La pregunta más repetida después de la devastación es ¿cómo? ¿Cómo se puede reconstruir una ciudad que ha quedado destrozada? En la estrategia presentada por el Gobierno para amortiguar los efectos está adelantar el pago de pensiones, prorrogar por seis meses el pago de Infonavit, la exención del recibo de la luz hasta febrero de 2024, entregar una canasta básica semanal para 250.000 familias durante los próximos tres meses, el apoyo de 8.000 a 60.000 pesos para las viviendas afectadas y ofrecer créditos.
Sin embargo, los expertos apuntan que eso es suficiente para contener esta primera ola de emergencia, pero que después hay que pensar más allá. “Hay un paso urgente, que es la atención de la emergencia inmediata, pero en simultáneo empieza el tema de la reconstrucción: no se puede reconstruir igual, porque se van a reproducir las mismas vulnerabilidades”, señala Gian Carlo Delgado, que apunta varios elementos que deberían incorporarse con el ojo puesto en próximas catástrofes: incorporar frente de playa, lo que implica mandar hacia atrás los grandes hoteles de primera línea, para que cuando un fenómeno impacte haya primero una extensión de tierra sin nada (”eso los debilita un poco”); colocar manglar (“captura CO₂, concentra biodiversidad y sirve como colchón ante la llegada de un huracán”); revisar las construcciones hechas en cauces de ríos o por debajo del nivel de mar, y tener en cuenta con qué materiales y técnicas se construye, (”con empuje a la infraestructura verde”).

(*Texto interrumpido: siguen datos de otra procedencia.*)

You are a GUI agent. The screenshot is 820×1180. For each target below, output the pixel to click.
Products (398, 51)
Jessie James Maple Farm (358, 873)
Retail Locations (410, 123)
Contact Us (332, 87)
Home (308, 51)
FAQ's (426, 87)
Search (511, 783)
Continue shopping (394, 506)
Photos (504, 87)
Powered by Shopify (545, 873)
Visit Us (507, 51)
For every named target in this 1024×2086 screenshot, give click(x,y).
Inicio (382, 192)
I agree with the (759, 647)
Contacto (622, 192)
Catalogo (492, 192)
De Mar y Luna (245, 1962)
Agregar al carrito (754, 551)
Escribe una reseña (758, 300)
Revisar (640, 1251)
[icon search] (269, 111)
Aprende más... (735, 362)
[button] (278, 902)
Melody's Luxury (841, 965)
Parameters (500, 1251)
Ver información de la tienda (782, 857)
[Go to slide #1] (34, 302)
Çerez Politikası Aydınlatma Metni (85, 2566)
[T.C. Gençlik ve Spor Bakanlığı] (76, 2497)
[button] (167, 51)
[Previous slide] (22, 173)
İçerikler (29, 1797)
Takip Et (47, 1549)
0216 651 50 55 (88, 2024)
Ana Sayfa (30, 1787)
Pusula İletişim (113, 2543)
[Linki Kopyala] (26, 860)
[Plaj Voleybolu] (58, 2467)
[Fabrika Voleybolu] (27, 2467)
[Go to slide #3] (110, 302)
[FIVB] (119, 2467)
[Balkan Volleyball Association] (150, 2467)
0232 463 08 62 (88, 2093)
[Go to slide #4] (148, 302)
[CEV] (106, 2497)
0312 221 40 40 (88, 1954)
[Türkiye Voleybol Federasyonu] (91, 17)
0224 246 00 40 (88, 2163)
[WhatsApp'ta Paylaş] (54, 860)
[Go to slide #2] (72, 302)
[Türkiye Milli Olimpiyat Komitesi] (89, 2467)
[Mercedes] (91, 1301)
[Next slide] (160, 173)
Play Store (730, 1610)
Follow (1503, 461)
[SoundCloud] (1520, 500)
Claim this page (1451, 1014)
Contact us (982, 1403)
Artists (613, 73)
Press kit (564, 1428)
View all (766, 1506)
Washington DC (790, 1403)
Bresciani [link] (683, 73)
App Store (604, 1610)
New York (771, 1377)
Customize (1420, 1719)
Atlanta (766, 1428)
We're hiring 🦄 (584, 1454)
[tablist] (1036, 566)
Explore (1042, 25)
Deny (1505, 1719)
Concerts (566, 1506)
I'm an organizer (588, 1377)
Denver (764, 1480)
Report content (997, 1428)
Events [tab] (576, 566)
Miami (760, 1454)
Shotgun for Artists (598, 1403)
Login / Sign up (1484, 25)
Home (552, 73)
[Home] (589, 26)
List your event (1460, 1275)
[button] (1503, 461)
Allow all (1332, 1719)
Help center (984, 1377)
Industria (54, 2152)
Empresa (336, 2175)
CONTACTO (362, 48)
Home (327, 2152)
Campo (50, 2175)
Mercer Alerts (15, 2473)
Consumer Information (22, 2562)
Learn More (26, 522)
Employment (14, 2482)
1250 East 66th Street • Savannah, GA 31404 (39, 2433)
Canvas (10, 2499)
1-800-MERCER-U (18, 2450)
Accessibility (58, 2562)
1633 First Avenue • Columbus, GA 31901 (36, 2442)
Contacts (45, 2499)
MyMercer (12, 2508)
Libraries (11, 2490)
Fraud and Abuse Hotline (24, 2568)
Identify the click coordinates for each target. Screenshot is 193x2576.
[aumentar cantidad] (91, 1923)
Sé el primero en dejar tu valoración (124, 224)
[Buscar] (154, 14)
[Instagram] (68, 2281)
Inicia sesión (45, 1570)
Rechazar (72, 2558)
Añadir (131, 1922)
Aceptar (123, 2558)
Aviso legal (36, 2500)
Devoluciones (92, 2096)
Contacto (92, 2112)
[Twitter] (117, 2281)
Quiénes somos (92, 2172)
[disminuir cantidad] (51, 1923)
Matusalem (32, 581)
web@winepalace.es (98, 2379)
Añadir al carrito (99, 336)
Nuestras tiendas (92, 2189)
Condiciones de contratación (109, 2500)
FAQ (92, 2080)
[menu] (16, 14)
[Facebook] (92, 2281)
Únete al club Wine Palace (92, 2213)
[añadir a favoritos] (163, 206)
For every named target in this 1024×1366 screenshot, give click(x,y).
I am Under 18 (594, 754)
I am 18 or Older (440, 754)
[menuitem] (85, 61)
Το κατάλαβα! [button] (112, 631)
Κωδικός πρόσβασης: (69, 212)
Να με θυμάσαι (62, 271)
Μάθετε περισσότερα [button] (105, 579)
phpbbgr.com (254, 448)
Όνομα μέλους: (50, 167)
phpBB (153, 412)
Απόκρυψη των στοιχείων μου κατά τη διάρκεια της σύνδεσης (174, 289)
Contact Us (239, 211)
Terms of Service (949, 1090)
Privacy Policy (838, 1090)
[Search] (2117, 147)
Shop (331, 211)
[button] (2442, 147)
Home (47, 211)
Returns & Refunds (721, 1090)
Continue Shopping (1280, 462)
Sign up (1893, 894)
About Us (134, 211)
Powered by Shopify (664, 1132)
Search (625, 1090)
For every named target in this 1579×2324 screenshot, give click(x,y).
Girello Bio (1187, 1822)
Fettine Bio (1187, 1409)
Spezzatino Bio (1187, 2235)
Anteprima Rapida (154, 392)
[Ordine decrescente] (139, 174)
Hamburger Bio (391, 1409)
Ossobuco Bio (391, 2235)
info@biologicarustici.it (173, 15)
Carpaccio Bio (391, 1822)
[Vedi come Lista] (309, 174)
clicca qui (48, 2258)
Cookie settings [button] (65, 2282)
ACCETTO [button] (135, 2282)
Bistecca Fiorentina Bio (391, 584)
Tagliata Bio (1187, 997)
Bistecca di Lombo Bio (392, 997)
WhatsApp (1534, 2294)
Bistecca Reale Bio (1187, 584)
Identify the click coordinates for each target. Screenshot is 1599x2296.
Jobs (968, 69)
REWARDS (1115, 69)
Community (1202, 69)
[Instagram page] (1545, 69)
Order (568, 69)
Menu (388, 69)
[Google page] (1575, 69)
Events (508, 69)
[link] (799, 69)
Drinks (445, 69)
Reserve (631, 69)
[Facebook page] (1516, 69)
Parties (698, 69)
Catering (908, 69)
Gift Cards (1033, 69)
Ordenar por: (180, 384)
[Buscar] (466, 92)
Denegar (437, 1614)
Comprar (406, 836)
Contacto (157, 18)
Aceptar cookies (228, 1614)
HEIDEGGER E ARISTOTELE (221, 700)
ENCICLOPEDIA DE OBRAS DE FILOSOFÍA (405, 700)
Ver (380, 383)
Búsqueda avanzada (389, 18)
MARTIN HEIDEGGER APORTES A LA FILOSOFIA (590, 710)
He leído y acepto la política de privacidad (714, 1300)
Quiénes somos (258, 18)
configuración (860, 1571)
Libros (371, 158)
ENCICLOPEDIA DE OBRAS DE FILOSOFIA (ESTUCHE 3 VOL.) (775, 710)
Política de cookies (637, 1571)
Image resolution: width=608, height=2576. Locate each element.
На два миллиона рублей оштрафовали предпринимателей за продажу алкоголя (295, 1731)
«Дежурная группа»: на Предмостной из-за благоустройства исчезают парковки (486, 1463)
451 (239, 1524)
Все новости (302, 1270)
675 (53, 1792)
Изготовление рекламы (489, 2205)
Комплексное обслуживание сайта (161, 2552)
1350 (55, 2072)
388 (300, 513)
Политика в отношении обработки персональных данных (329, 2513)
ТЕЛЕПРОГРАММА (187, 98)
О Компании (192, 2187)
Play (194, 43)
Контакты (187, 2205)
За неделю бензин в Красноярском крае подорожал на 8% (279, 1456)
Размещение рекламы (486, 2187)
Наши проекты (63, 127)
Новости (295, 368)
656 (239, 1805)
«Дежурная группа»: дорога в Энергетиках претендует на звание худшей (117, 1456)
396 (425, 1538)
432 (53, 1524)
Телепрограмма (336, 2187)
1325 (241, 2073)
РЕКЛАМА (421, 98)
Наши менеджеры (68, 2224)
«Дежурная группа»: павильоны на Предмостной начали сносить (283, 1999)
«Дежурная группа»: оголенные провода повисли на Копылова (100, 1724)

¿Pero se puede hacer todo esto en Acapulco en un estado de emergencia? “Muchas sí pueden aplicarse, de poderse se puede, va a haber resistencias al cambio. Hay tensiones muy evidentes ahora: la CFE tiene que llevar electricidad ya, por el agua y la preservación de alimentos, y está levantando los 10.000 puestos que se cayeron, uno dice ‘bueno, genial’, pero si no quieren que llegue otro huracán y los tire, ese cableado se debería enterrar, pero ¿dónde es factible? ¿Se van a enterrar después de haberlos puesto? Desde la academia es muy fácil señalarlo, pero la realidad es muy distinta. Mucho va a depender de la capacidad de negociación de las autoridades en los tres órdenes de Gobierno”.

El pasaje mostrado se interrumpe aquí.